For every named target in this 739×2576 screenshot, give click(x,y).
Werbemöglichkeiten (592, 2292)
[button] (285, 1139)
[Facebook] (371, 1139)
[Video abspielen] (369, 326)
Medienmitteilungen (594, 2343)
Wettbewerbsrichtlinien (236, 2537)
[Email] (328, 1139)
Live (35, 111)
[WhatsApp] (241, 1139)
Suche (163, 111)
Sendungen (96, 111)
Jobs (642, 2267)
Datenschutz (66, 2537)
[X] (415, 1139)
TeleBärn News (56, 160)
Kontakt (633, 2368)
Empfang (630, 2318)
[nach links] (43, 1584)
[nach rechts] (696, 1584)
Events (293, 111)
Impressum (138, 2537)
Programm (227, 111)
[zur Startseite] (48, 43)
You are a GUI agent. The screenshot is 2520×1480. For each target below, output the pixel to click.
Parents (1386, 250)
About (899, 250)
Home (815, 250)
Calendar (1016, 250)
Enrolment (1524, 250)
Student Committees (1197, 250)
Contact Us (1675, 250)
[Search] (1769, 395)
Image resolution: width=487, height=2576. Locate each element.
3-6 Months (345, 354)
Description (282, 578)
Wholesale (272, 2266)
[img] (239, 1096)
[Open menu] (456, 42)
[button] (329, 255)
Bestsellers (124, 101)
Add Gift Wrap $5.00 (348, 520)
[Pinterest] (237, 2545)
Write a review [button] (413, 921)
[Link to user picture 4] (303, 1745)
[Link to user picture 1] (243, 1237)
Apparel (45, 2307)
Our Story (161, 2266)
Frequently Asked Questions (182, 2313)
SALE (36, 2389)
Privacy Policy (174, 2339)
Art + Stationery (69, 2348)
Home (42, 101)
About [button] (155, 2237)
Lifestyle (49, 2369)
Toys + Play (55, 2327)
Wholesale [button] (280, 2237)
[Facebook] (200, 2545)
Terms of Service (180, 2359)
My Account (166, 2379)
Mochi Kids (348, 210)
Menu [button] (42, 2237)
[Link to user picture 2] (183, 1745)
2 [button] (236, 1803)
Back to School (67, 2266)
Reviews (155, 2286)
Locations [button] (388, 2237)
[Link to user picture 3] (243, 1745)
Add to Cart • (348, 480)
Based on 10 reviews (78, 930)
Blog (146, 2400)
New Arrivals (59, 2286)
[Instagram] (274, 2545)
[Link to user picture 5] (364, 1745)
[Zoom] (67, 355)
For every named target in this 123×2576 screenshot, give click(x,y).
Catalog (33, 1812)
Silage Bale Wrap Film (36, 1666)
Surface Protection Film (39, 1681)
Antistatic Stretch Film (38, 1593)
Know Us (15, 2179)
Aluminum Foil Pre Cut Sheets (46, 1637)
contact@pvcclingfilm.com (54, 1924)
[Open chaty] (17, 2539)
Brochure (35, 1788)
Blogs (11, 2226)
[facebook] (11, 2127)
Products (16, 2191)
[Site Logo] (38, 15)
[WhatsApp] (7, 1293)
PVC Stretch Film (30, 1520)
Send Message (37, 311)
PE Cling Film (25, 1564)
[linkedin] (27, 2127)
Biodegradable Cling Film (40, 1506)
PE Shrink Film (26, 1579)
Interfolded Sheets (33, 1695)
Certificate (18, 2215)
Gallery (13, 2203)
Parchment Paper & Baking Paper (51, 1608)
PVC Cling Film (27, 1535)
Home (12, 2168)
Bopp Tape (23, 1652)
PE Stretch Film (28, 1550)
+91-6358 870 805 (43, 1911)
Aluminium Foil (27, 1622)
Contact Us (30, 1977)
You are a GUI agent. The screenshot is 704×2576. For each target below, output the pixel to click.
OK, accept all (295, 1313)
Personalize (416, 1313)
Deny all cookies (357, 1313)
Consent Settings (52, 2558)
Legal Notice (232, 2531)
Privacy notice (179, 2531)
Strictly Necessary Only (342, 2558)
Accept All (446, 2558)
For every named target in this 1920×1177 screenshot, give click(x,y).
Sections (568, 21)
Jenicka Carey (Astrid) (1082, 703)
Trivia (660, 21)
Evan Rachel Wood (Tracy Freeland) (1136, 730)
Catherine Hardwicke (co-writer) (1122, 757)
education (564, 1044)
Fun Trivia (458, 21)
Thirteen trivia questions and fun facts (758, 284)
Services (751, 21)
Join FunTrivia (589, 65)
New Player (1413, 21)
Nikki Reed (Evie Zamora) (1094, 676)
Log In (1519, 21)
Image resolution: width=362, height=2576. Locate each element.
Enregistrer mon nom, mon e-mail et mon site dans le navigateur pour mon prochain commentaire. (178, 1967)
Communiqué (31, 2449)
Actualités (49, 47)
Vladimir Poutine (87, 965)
__________________________________________________
Task goal: All that belongs in your answer is the stretch of entries above from the line with "Description (282, 578)" through the line with "OK, accept all (295, 1313)", printed exactly.

Task solution:
Description (282, 578)
Wholesale (272, 2266)
[img] (239, 1096)
[Open menu] (456, 42)
[button] (329, 255)
Bestsellers (124, 101)
Add Gift Wrap $5.00 (348, 520)
[Pinterest] (237, 2545)
Write a review [button] (413, 921)
[Link to user picture 4] (303, 1745)
[Link to user picture 1] (243, 1237)
Apparel (45, 2307)
Our Story (161, 2266)
Frequently Asked Questions (182, 2313)
SALE (36, 2389)
Privacy Policy (174, 2339)
Art + Stationery (69, 2348)
Home (42, 101)
About [button] (155, 2237)
Lifestyle (49, 2369)
Toys + Play (55, 2327)
Wholesale [button] (280, 2237)
[Facebook] (200, 2545)
Terms of Service (180, 2359)
My Account (166, 2379)
Mochi Kids (348, 210)
Menu [button] (42, 2237)
[Link to user picture 2] (183, 1745)
2 [button] (236, 1803)
Back to School (67, 2266)
Reviews (155, 2286)
Locations [button] (388, 2237)
[Link to user picture 3] (243, 1745)
Add to Cart • (348, 480)
Based on 10 reviews (78, 930)
Blog (146, 2400)
New Arrivals (59, 2286)
[Instagram] (274, 2545)
[Link to user picture 5] (364, 1745)
[Zoom] (67, 355)
For every named target in this 123×2576 screenshot, give click(x,y).
Catalog (33, 1812)
Silage Bale Wrap Film (36, 1666)
Surface Protection Film (39, 1681)
Antistatic Stretch Film (38, 1593)
Know Us (15, 2179)
Aluminum Foil Pre Cut Sheets (46, 1637)
contact@pvcclingfilm.com (54, 1924)
[Open chaty] (17, 2539)
Brochure (35, 1788)
Blogs (11, 2226)
[facebook] (11, 2127)
Products (16, 2191)
[Site Logo] (38, 15)
[WhatsApp] (7, 1293)
PVC Stretch Film (30, 1520)
Send Message (37, 311)
PE Cling Film (25, 1564)
[linkedin] (27, 2127)
Biodegradable Cling Film (40, 1506)
PE Shrink Film (26, 1579)
Interfolded Sheets (33, 1695)
Certificate (18, 2215)
Gallery (13, 2203)
Parchment Paper & Baking Paper (51, 1608)
PVC Cling Film (27, 1535)
Home (12, 2168)
Bopp Tape (23, 1652)
PE Stretch Film (28, 1550)
+91-6358 870 805 (43, 1911)
Aluminium Foil (27, 1622)
Contact Us (30, 1977)
You are a GUI agent. The screenshot is 704×2576. For each target below, output the pixel to click.
OK, accept all (295, 1313)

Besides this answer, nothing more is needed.